Monday marked a significant reversal for major banks following Friday’s surge, but the real concern for the local market emerged with a nearly 7% plummet in iron ore prices across Asia. This downturn triggered further declines in the shares of industry giants BHP, Rio Tinto, and Fortescue, compounding their losses from the previous week.
Investor anxiety heightened upon learning that Chinese portside iron ore stocks had surged to 141 million tonnes, the highest level in almost a year. This surge led to a negative reaction among investors as prices slumped on the SGX market in Singapore.
The price of 62% Fe fines delivered to northern China experienced a sharp 6.8% decline from Friday’s close, settling at $107.35 per tonne—the lowest in six months. Moreover, there are concerns that it may soon test the $100 per tonne mark.
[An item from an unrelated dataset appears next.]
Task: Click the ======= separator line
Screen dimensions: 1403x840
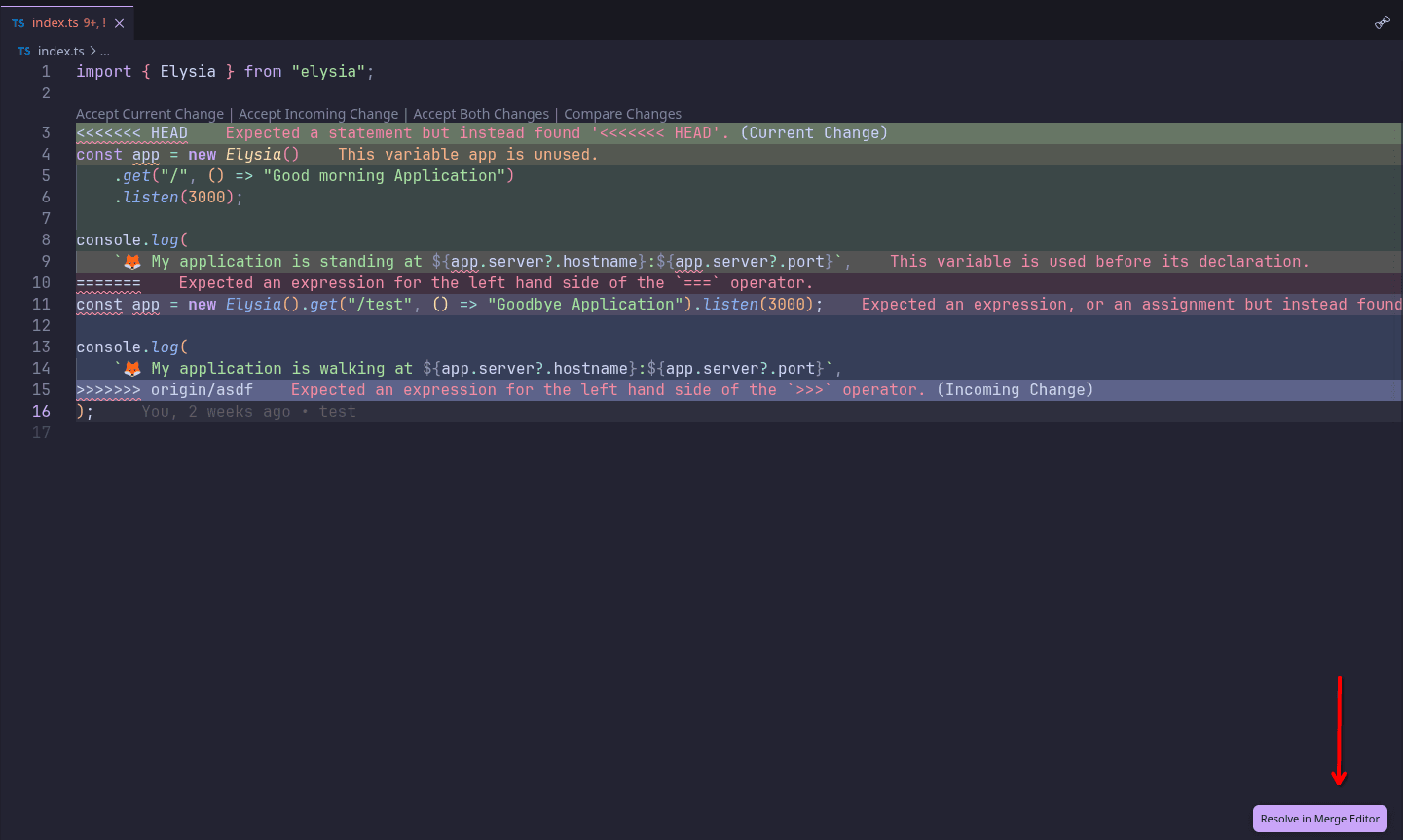Action: click(738, 283)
Benchmark futures prices have now witnessed a 20% decline since the close of 2023, when they stood at $135.31 per tonne. This decline comes after reaching a peak of over $142 per tonne in the first week of 2024.
This drop in iron ore prices triggered a chain reaction in the market, with shares of BHP, Fortescue, and Rio Tinto falling by 2.6%, 3.5%, and 3.6%, respectively. Although other sectors also experienced declines, it was the banking sector's slide that primarily drove Monday's worst slump in a year. The ASX 200 fell by 1.48%, or 142.8 points, to reach a seven-week low of 7704.2—a performance not seen since March 10 last year, when it lost 2.3%.
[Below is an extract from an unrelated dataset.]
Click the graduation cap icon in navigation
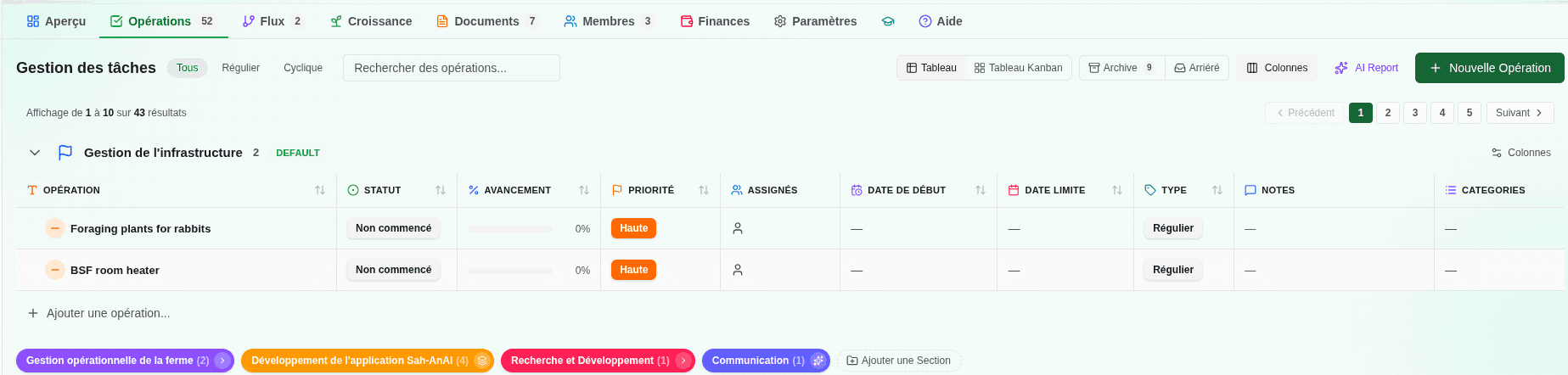 coord(888,21)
In a trading session following record highs for three of the four major banks on Friday (excluding NAB), Westpac shares saw a decline of 3.2%, NAB by 3.1%, Commonwealth by 2.7%, and ANZ by 1.9%.
Despite its market value dipping below $200 billion to close at nearly $198 billion, Commonwealth Bank's value remains only $20 billion below that of BHP, which stands at $217 billion. Last Friday, Commonwealth Bank's value of $204 billion was just over $18 billion shy of BHP's market capitalization.